WHAT TO DO -
Turn every line of the listing below into a numbered list, and leave out the blank lines.
#### MATERIAL FOR THIS TASK ####
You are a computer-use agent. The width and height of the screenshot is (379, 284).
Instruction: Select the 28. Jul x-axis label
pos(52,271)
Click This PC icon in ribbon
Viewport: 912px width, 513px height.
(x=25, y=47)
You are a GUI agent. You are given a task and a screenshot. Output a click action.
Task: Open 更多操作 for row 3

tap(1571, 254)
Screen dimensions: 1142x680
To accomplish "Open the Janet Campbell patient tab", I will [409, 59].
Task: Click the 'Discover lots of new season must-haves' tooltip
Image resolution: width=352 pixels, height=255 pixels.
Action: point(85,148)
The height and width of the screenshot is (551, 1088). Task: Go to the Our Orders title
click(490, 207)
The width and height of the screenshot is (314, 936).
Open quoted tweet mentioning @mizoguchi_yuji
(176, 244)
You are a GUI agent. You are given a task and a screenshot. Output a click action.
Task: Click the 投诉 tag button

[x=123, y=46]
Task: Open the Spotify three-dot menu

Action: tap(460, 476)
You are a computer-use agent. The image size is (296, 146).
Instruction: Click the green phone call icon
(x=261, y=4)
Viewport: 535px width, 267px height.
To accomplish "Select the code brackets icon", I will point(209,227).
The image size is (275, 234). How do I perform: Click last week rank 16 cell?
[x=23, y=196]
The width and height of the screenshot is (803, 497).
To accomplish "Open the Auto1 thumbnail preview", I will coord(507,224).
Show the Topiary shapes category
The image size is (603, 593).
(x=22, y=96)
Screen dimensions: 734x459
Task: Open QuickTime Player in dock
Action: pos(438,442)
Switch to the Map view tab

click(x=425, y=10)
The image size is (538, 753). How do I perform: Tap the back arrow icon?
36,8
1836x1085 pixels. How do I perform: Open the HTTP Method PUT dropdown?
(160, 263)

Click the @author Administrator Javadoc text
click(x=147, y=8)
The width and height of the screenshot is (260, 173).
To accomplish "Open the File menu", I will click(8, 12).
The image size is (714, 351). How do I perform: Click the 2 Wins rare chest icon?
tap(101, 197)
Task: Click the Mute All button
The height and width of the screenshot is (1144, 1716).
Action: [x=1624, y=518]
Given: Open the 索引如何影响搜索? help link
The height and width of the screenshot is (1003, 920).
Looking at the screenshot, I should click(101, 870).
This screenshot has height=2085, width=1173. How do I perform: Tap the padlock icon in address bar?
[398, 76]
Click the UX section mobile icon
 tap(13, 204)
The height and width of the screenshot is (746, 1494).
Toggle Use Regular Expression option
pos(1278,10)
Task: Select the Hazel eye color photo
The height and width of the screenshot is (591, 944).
####
RESULT -
1. You are a computer-use agent. The width and height of the screenshot is (379, 284).
2. Instruction: Select the 28. Jul x-axis label
3. pos(52,271)
4. Click This PC icon in ribbon
5. Viewport: 912px width, 513px height.
6. (x=25, y=47)
7. You are a GUI agent. You are given a task and a screenshot. Output a click action.
8. Task: Open 更多操作 for row 3
9. tap(1571, 254)
10. Screen dimensions: 1142x680
11. To accomplish "Open the Janet Campbell patient tab", I will [409, 59].
12. Task: Click the 'Discover lots of new season must-haves' tooltip
13. Image resolution: width=352 pixels, height=255 pixels.
14. Action: point(85,148)
15. The height and width of the screenshot is (551, 1088). Task: Go to the Our Orders title
16. click(490, 207)
17. The width and height of the screenshot is (314, 936).
18. Open quoted tweet mentioning @mizoguchi_yuji
19. (176, 244)
20. You are a GUI agent. You are given a task and a screenshot. Output a click action.
21. Task: Click the 投诉 tag button
22. [x=123, y=46]
23. Task: Open the Spotify three-dot menu
24. Action: tap(460, 476)
25. You are a computer-use agent. The image size is (296, 146).
26. Instruction: Click the green phone call icon
27. (x=261, y=4)
28. Viewport: 535px width, 267px height.
29. To accomplish "Select the code brackets icon", I will point(209,227).
30. The image size is (275, 234). How do I perform: Click last week rank 16 cell?
31. [x=23, y=196]
32. The width and height of the screenshot is (803, 497).
33. To accomplish "Open the Auto1 thumbnail preview", I will coord(507,224).
34. Show the Topiary shapes category
35. The image size is (603, 593).
36. (x=22, y=96)
37. Screen dimensions: 734x459
38. Task: Open QuickTime Player in dock
39. Action: pos(438,442)
40. Switch to the Map view tab
41. click(x=425, y=10)
42. The image size is (538, 753). How do I perform: Tap the back arrow icon?
43. 36,8
44. 1836x1085 pixels. How do I perform: Open the HTTP Method PUT dropdown?
45. (160, 263)
46. Click the @author Administrator Javadoc text
47. click(x=147, y=8)
48. The width and height of the screenshot is (260, 173).
49. To accomplish "Open the File menu", I will click(8, 12).
50. The image size is (714, 351). How do I perform: Click the 2 Wins rare chest icon?
51. tap(101, 197)
52. Task: Click the Mute All button
53. The height and width of the screenshot is (1144, 1716).
54. Action: [x=1624, y=518]
55. Given: Open the 索引如何影响搜索? help link
56. The height and width of the screenshot is (1003, 920).
57. Looking at the screenshot, I should click(101, 870).
58. This screenshot has height=2085, width=1173. How do I perform: Tap the padlock icon in address bar?
59. [398, 76]
60. Click the UX section mobile icon
61.  tap(13, 204)
62. The height and width of the screenshot is (746, 1494).
63. Toggle Use Regular Expression option
64. pos(1278,10)
65. Task: Select the Hazel eye color photo
66. The height and width of the screenshot is (591, 944).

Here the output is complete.